Study find first empirical evidence of external market forces at play
Accountable care organizations are rapidly being formed with the implementation of the Affordable Care Act, and they are being established in areas where it may be easier to meet quality and cost targets, researchers at The Dartmouth Institute for Health Policy & Clinical Practice said in a study published in the journal Health Services Research.
An accountable care organization is a group of providers collectively held responsible for the overall cost and quality of care for a defined patient. ACOs and other value-based payment reforms are intended to address long-standing problems confronting U.S. health care: uneven quality, unsustainable costs, and care that is fragmented.
Dartmouth researchers looked at the scope of ACO implementation because little is know about what is driving the locations where they are being established. They found that more than half the U.S. population lives in areas where ACOs have been formed, although not all are being treated by physicians that are part of an ACO.
The study confirms concerns that the current ACO model may face barriers to implementation in many regions because formation appears to be driven by demographics and market forces.

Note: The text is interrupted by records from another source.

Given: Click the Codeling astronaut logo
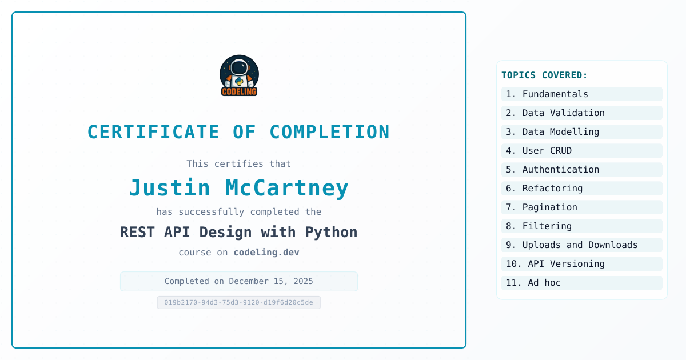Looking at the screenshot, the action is tap(239, 75).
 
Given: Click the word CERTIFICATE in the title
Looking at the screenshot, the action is tap(153, 132).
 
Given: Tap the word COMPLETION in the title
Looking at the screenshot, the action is tap(329, 132).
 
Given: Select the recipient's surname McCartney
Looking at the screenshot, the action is tap(287, 187).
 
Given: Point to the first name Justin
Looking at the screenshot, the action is tap(169, 187).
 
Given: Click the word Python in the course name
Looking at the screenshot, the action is tap(332, 233).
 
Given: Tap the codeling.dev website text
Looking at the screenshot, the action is tap(266, 252).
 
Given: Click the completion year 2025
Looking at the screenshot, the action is tap(303, 281).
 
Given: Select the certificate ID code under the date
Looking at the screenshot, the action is tap(239, 302).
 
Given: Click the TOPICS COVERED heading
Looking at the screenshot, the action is tap(544, 75).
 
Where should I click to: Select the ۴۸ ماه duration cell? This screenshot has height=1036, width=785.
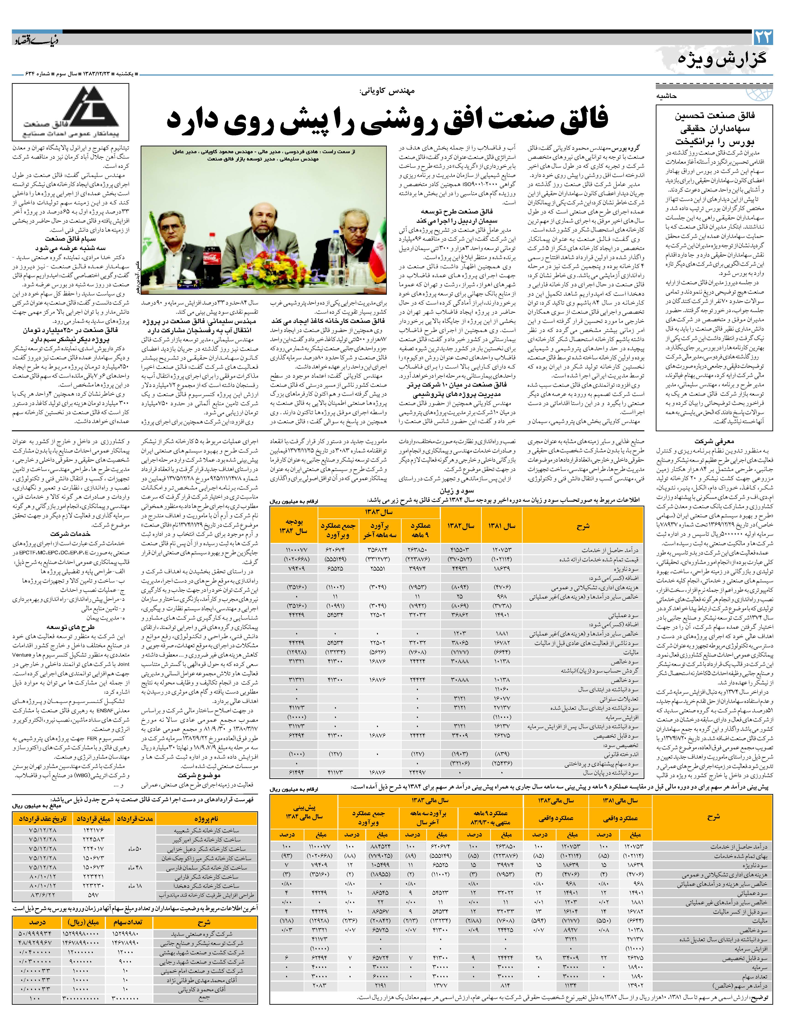(x=136, y=867)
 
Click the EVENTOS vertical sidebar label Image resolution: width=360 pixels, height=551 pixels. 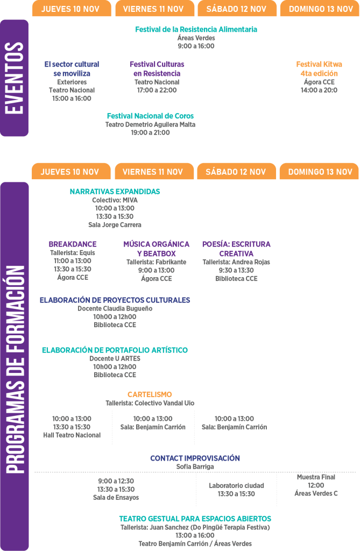tap(14, 78)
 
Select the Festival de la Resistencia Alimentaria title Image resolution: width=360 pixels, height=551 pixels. tap(196, 30)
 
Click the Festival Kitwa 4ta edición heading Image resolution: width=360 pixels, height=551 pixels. tap(319, 69)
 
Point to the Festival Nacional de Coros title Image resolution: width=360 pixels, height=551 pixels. tap(150, 116)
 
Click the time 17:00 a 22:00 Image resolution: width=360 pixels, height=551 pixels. tap(157, 90)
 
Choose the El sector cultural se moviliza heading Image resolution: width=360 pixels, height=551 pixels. tap(72, 69)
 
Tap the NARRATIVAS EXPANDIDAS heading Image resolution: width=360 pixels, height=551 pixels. tap(115, 192)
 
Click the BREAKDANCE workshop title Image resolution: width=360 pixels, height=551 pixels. tap(73, 244)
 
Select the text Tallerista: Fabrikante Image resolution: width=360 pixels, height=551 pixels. tap(157, 262)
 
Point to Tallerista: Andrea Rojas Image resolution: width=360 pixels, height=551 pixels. tap(236, 262)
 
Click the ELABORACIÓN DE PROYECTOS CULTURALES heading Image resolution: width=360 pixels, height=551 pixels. tap(115, 300)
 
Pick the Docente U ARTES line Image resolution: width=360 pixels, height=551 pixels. tap(115, 359)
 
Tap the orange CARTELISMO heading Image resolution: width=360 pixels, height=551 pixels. tap(150, 394)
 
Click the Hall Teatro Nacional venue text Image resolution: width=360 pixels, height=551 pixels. tap(72, 435)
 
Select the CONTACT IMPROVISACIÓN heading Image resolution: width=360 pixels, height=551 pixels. tap(195, 458)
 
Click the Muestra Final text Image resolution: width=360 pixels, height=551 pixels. tap(316, 477)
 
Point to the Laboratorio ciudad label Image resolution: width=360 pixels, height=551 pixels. tap(236, 486)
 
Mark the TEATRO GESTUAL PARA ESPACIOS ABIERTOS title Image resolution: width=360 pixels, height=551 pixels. tap(195, 519)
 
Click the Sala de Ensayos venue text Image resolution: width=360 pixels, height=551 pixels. tap(116, 498)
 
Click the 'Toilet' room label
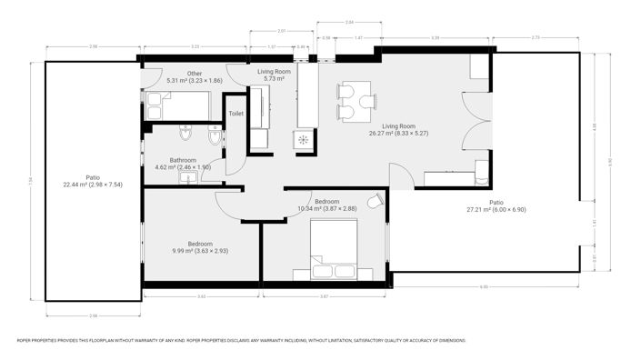pos(235,114)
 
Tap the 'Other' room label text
pos(194,74)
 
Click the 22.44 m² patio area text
pos(94,185)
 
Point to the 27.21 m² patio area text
pos(496,209)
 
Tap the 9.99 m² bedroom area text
pos(200,251)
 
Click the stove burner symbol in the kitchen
pos(302,141)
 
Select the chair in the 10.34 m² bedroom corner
pos(374,201)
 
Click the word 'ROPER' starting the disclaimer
pos(26,341)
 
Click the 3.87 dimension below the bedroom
pos(323,297)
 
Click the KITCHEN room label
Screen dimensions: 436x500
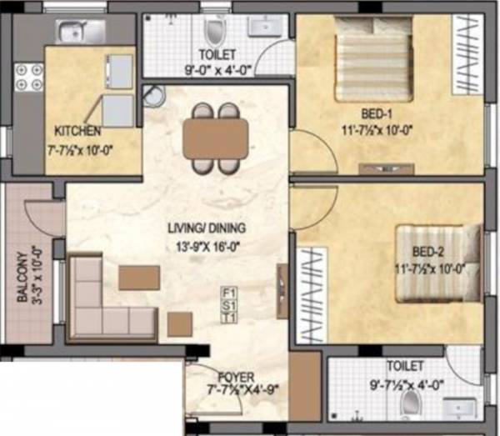[78, 130]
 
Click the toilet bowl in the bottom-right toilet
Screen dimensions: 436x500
[410, 403]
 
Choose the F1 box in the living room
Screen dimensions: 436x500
[229, 292]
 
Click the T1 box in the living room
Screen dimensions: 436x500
[229, 317]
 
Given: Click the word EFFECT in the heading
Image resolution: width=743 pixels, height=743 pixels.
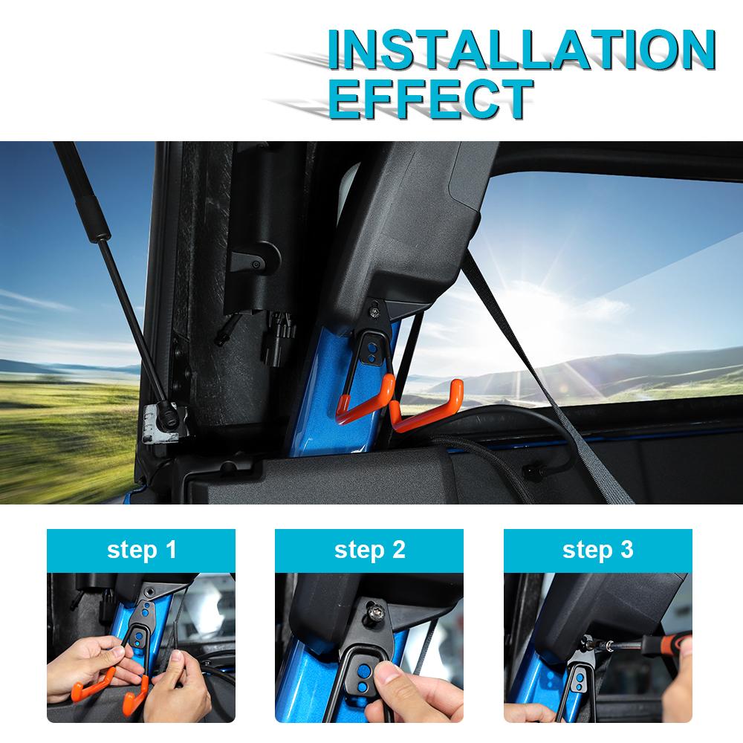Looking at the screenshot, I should (x=431, y=97).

The study identified 227 ACOs located in 27 percent of local areas, where the majority of the U.S. population lives. These areas have certain characteristics, such as higher performance on quality, higher Medicare per capita spending, fewer primary care physician groups, greater managed care penetration, lower poverty rates, and urban location.
"This is the first study to look at the formation of accountable care organizations in a systematic way and to report where ACOs might be more or less likely to form based on the characteristics of the health system and population of patients," said Valerie Lewis, principal investigator. "It is important to know if health care reforms are reaching the U.S. patient population evenly or if their formation may increase disparities in health and health care."